Update:
I fitted the diff yesterday evening, took me about 4 hrs in total including fitting new seals to the diff, they are relatively cheap at €37 for the two and 4 spring clips
New seals are the rubber coated type the old ones were bare steel with a rubber lip.
I knocked them in using the old seals as I had nothing that size as a drift.
My arms are a bit sore today from benchpressing the diff several times in order to refit it.
If you do this, remove the companion flange before attempting to remove or refit the diff, on a manual the pipework for the clutch gets in the way.
Not a big job to take it off there is a 24mm nut lightly staked to the shaft holding it on.
The diff only holds 1.2 litres of 80w-90 so I am going to replace this more often, given that the split is 50/50 front rear the oil is going to be under more pressure than the 2.6l in the rear diff.
Personally I think a lot of the failures will be because of seal failure and oil breakdown.

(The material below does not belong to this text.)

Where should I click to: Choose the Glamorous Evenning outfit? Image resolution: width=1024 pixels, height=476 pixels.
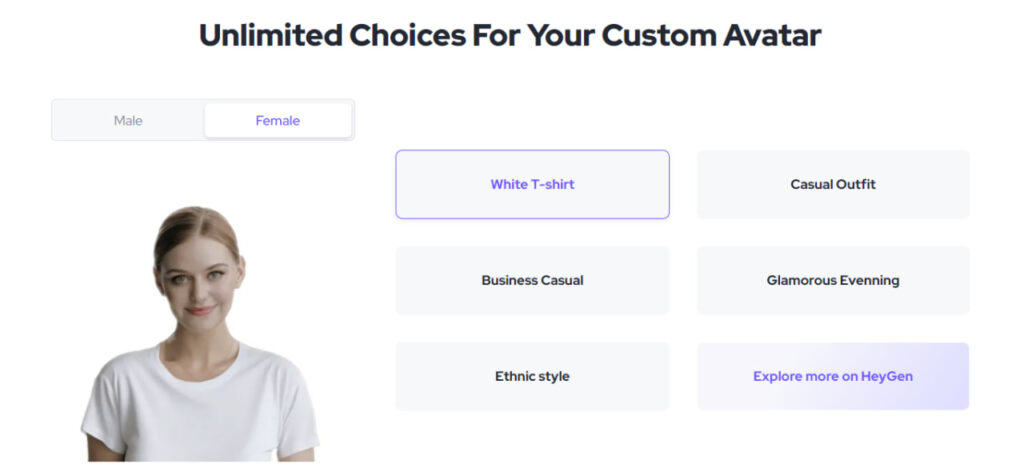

The input shaft has two taper roller bearings and the front one has more stress on it as the load is off centre when the pinion is driving the ring gear, any wear here will probably make the gear meshing a bit haphazard and could lead to tooth chipping or similar.
My own diff failure was down to not spotting the oil seal failure in time, but given the relatively low oil capacity it can leak away quite quickly before you realise, especially doing motorway speeds.
More frequent diff oil changes would have spotted it before it caused trouble.